■ Goals:
1: List the kinds of weather events that the climate article says beset the globe in 2021.
2: Write out the part of the climate article starting at "Sally Jewell and Charlie Donovan view" and ending at "viable, innovative solutions.".

■ Source excerpt:

Start

Climate Change is Everyone’s Business

Sally Jewell and Charlie Donovan view addressing climate change as both business imperative and boundless opportunity

Rarely, if ever, has anyone come to the Foster School of Business with a greater sense of purpose and urgency than Sally Jewell and Charlie Donovan have this fall.

That purpose and urgency may be heightened by the year of their arrival. Across the globe, 2021 was beset by historic heat, drought, storm, fire and flood—harbingers of increasing climate shocks predicted to come from a rapidly warming planet. It also may prove to be a tipping point of global awareness and awakening to the need for viable, innovative solutions.

“It is absolutely critical that our world take action right now. If we remain complacent or paralyzed, there will be a lot of human suffering,” says Jewell, the former CEO of REI and US Secretary of the Interior. “But we also know from the current science that we can do something about it. We’re not past the point of no return. As the world’s leading economy and educator, we’re in a unique place to have an outsized impact.”

There’s a proverb that says: we don’t inherit the earth from our ancestors, we borrow it from our children. And, man, are we in serious deficit.”

Sally Jewell

This pressing opportunity is what drew Jewell to serve as this year’s Edward V. Fritzky Chair in Leadership at Foster. And it convinced Donovan, the founding executive director of the Centre for Climate Finance and Investment at Imperial College London, to accept an extended visiting professorship and develop a similar initiative at Foster—to equip leaders and businesses in this hotbed of innovation to transform the economy.

End

Word and element pointing entries
Start

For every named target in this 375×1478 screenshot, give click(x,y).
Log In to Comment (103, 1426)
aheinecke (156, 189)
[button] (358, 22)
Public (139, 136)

End

■ The answers:
1: heat, drought, storm, fire, flood

2:
Sally Jewell and Charlie Donovan view addressing climate change as both business imperative and boundless opportunity

Rarely, if ever, has anyone come to the Foster School of Business with a greater sense of purpose and urgency than Sally Jewell and Charlie Donovan have this fall.

That purpose and urgency may be heightened by the year of their arrival. Across the globe, 2021 was beset by historic heat, drought, storm, fire and flood—harbingers of increasing climate shocks predicted to come from a rapidly warming planet. It also may prove to be a tipping point of global awareness and awakening to the need for viable, innovative solutions.